### EXERCISE DETAILS
Check each line of the records below for the word "hexagon" and copy those where it appears.

(Stored records)
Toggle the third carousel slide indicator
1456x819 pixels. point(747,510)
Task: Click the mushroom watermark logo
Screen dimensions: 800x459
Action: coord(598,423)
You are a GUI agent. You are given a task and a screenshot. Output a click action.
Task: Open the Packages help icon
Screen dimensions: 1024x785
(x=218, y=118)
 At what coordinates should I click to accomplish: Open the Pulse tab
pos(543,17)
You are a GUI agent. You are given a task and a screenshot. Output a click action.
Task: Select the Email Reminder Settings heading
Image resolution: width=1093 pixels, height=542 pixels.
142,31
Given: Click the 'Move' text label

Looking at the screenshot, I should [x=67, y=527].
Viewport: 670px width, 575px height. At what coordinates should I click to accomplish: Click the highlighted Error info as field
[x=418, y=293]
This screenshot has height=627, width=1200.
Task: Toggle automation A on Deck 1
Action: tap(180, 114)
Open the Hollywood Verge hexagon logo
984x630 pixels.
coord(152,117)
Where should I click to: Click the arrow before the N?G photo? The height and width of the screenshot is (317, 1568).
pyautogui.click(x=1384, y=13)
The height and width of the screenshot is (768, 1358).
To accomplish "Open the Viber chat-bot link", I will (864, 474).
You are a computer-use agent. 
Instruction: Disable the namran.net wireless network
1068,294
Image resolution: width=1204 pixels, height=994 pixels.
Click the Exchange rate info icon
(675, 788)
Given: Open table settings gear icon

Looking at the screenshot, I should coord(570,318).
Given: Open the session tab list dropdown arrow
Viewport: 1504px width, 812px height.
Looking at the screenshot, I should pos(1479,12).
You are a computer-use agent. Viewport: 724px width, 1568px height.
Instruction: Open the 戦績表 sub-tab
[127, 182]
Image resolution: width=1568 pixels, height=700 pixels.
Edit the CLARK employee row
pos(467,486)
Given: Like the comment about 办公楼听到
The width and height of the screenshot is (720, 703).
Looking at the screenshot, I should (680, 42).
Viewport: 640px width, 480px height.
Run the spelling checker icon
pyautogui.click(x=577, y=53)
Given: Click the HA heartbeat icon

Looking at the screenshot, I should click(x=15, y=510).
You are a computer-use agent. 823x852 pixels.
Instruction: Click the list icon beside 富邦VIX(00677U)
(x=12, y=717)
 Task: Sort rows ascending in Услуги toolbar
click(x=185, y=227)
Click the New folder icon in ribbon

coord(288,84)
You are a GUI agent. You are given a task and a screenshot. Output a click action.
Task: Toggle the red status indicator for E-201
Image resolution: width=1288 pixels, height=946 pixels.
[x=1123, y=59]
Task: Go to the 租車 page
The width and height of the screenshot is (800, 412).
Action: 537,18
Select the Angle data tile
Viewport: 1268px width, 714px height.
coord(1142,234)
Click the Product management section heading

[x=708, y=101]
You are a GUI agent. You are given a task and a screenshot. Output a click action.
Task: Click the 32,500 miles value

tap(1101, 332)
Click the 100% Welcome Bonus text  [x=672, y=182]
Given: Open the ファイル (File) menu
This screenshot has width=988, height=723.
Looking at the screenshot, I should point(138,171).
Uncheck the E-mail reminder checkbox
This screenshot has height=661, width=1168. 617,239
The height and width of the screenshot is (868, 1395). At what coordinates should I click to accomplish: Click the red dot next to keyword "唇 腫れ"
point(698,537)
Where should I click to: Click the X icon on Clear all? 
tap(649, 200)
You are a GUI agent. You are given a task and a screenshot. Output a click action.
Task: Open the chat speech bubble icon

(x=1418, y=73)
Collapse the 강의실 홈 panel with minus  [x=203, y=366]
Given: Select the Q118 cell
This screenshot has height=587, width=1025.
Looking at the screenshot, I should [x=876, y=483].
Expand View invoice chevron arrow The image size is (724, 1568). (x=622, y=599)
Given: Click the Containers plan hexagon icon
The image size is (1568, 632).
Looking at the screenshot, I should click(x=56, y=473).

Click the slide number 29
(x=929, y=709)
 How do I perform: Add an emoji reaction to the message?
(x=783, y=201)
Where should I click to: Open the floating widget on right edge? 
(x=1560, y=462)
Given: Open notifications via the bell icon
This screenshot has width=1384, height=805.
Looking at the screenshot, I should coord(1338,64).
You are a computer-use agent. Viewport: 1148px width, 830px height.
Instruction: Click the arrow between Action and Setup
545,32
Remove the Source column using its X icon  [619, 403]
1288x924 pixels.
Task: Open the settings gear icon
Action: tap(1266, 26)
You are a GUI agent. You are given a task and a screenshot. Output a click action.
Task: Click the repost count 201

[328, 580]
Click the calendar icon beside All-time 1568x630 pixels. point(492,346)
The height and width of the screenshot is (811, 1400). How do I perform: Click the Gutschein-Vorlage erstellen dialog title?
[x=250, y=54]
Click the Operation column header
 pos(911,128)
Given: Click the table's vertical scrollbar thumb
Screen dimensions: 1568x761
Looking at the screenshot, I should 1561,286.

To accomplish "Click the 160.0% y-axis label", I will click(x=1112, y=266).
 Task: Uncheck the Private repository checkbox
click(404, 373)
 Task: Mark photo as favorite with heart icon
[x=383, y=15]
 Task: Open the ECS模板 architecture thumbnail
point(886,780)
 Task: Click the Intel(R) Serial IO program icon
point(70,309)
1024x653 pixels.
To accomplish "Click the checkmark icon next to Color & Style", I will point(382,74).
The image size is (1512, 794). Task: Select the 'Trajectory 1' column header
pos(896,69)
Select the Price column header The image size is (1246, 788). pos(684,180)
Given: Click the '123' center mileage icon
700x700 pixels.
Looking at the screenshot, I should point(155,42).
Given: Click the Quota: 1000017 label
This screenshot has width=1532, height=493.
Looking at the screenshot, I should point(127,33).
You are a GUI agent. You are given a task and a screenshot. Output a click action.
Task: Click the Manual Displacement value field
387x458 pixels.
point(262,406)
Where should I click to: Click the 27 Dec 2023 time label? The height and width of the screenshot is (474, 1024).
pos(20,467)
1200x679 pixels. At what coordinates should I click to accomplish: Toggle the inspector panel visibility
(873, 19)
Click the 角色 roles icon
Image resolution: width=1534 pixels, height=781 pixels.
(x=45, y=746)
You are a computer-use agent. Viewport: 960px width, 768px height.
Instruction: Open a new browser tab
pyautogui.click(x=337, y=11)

### PROBLEM SOLUTION
Open the Hollywood Verge hexagon logo
Given: Click the Containers plan hexagon icon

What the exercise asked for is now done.